SOURCE PASSAGE ▸
------------------------------------------------
Pine Island Glacier
Pine Island Glacier
An international team of scientists and glaciologists are reaping the data-rich rewards of an exhaustive expedition to the Western Antarctic Ice Shelf’s (WAIS) Pine Island Glacier, where landmark measurements of ocean/ice interactions are beginning to clarify what experts have long called “the biggest source of uncertainty in global sea level projections.”
Naval Postgraduate School (NPS) Department of Oceanography Research Professor Tim Stanton and University of Alaska Department of Physics Professor Martin Truffer led the team to the remote edge of the Pine Island Glacier’s massive shelf. And the results of their expedition are giving scientists a rare look beneath the ice at one of the most critical research sites on the planet – a site whose fate could affect the lives of millions. Read the full story...
A team of NPS oceanographers is braving six weeks of frigid temperatures and gusty winds in Antarctica for the research opportunity of a lifetime. NPS Research Professor of Oceanography Tim Stanton, Research Assistant Professor of Oceanography Bill Shaw, and Oceanographer Jim Stockel are on a two-month-long expedition to the remote Pine Island Glacier ice sheet in Antarctica, where rapidly-moving ice sheets have researchers anxious to explore warm water currents beneath ice shelves that extend out into the ocean from the continental edge. The 10-man research team, comprised of researchers from three other universities and the National Aeronautics and Space Administration (NASA), has several important pieces of equipment in-tow, including three specially-designed research tools developed and built by Stanton and his team at NPS. Read the full story...
Updates From The Field
NPS Researcher Tim Stanton
12-17-12 Progress on the Pine Island Glacier Field Experiment
Mike Shortt working with scientists at the British Antarctic Survey is making a series of radar-based ice thickness measurements that resolve melting rates of the ice of periods of days to months.
The drill camp at the Pine Island Ice Shelf. The galley is on the left, hot water drill equipment in the center left, surface infrastructure tower mid right, and the seismic sled on the right.
The infrastructure tower which ties together the ocean and surface sensors left at PIG is assembled by the NPS group. The tower facilitates two way communication between the sensors and computers at NPS to transfer data home and change instrument setups remotely over the next couple of years.
NPS research team members Stanton, Shaw and Stockel deploy the ocean flux profiler developed in their research group at NPS down a 460m deep bore hole through the Pine Island Glacier Ice Shelf. The profiler will measure temperature, salinity and current profiles through the water cavity below the ice shelf every day day over the next two years to study processes controlling ocean melting of the ice shelf.
While the weather has been good at PIG this season, there are days when the 20-30 knot winds shut most work down. The blowing snow rapidly forms deep snow drifts that have to be dug out when work begins again.
------------------------------------------------
EXTRACTED RECORDS ▸

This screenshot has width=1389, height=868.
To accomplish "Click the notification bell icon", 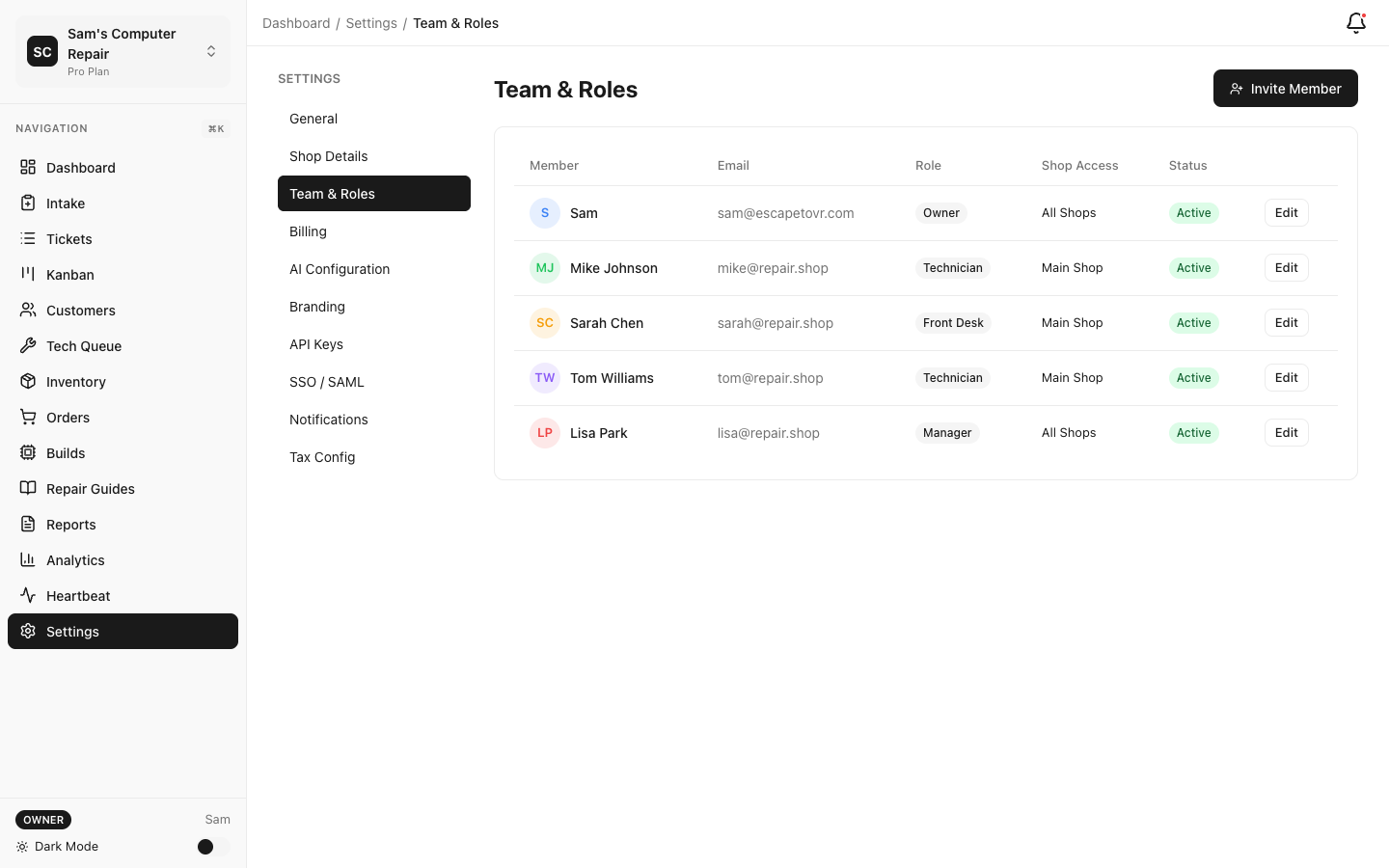I will pos(1355,22).
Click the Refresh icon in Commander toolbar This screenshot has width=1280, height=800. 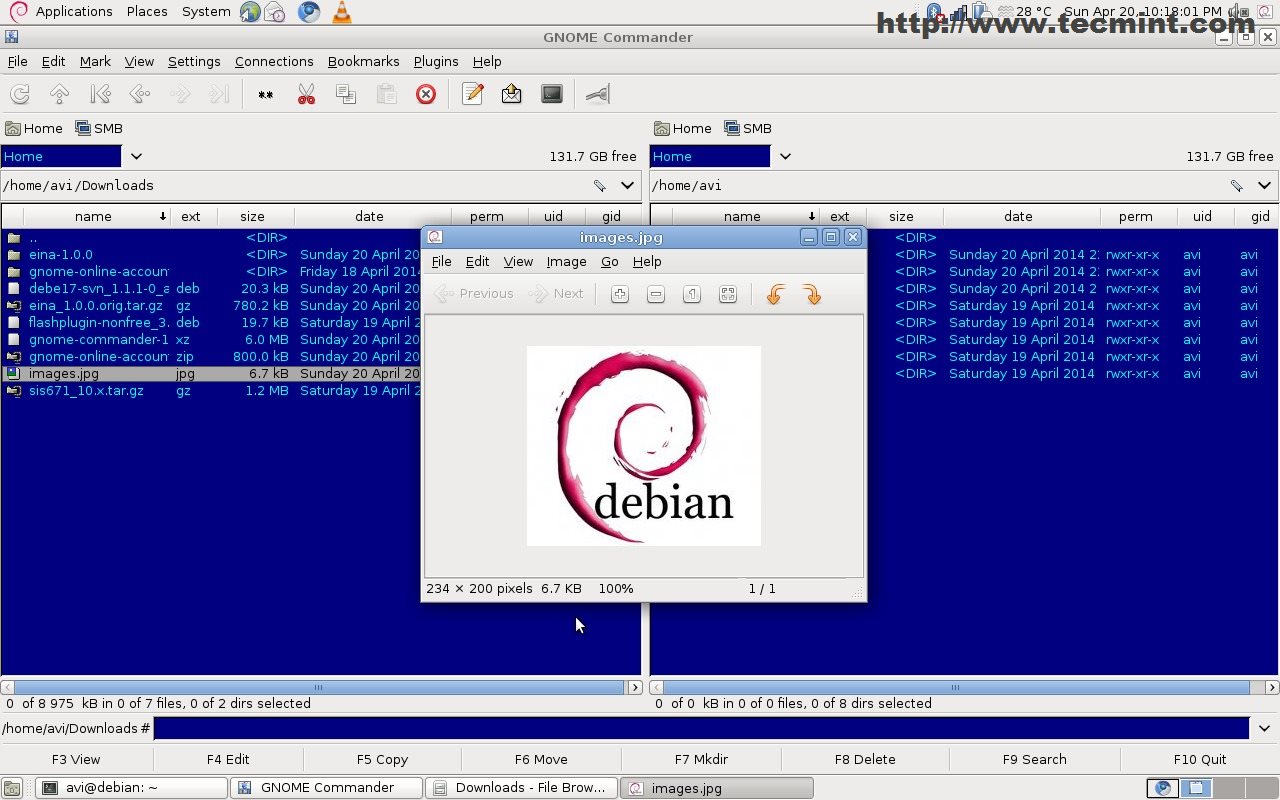point(20,94)
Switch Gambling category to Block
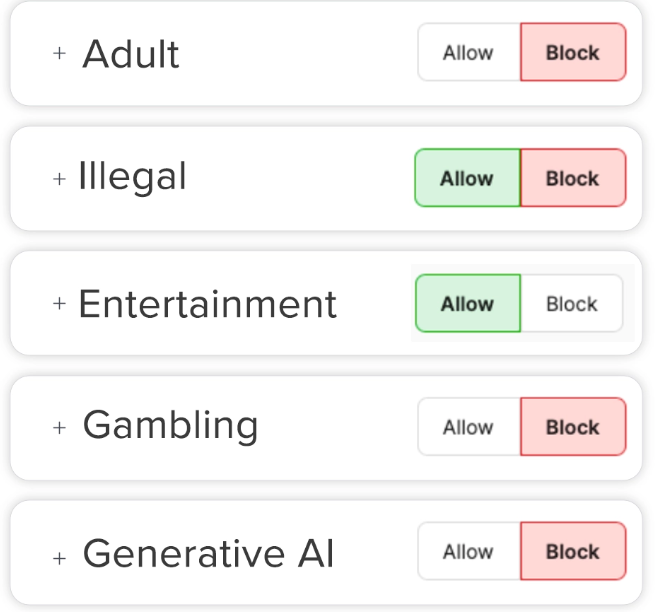The width and height of the screenshot is (659, 612). pos(573,428)
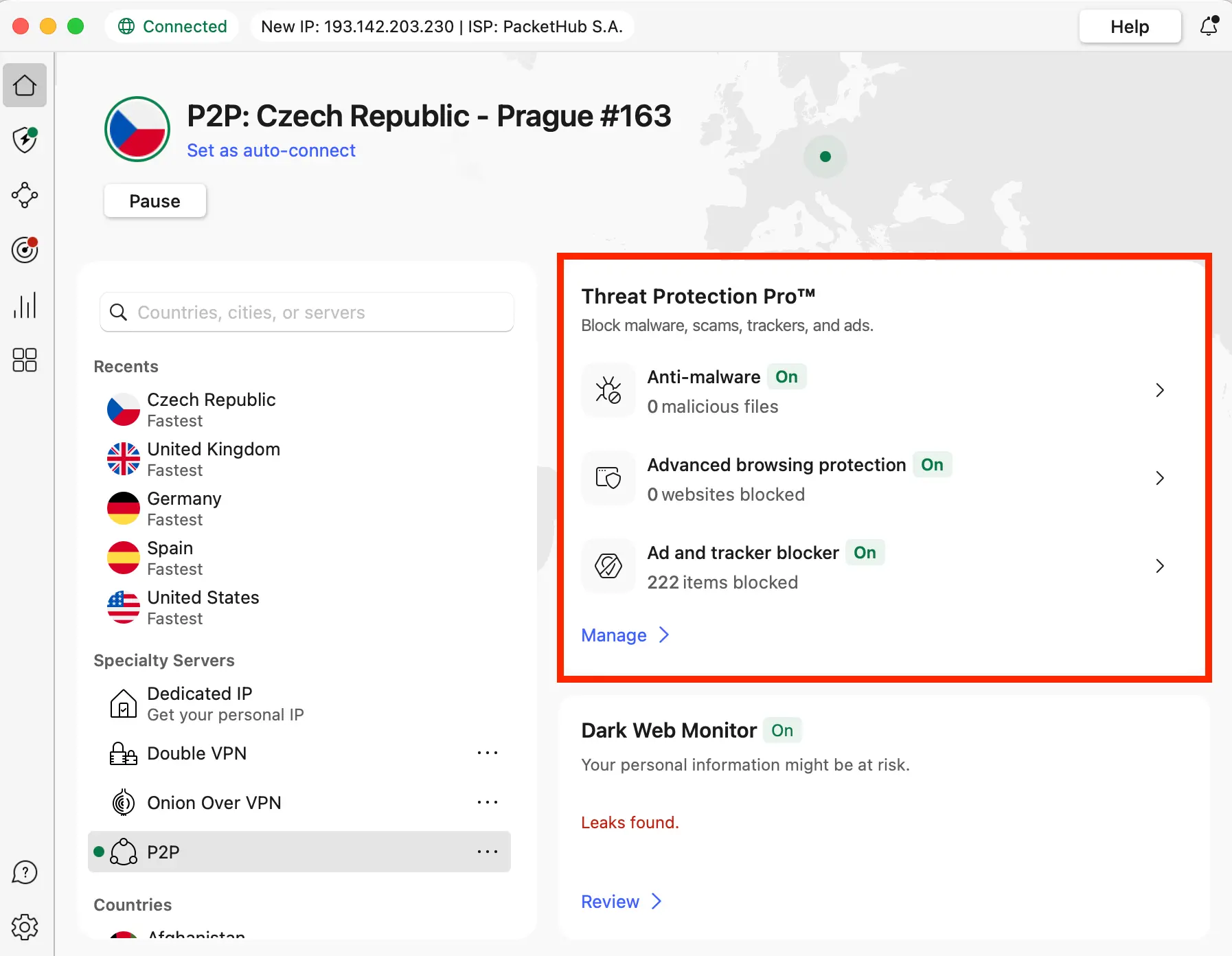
------------------------------------------------
SET TASK A ▸
Using the Pine Island Glacier page, answer each of these:
(i) How deep is the bore hole that the ocean flux profiler was lowered down?
(ii) How many people are on the research team that brought the three NPS-built research tools?
(iii) What wind speeds shut most work down at PIG?
Mark your answers (i), (ii), (iii), one per line.
SET TASK B ▸ Reproduce the Pine Island Glacier page word for word, from "Naval Postgraduate School" up to and including "millions. Read the full story...".

WRITTEN RESPONSE A ▸
(i) 460m
(ii) 10
(iii) 20-30 knots

WRITTEN RESPONSE B ▸
Naval Postgraduate School (NPS) Department of Oceanography Research Professor Tim Stanton and University of Alaska Department of Physics Professor Martin Truffer led the team to the remote edge of the Pine Island Glacier’s massive shelf. And the results of their expedition are giving scientists a rare look beneath the ice at one of the most critical research sites on the planet – a site whose fate could affect the lives of millions. Read the full story...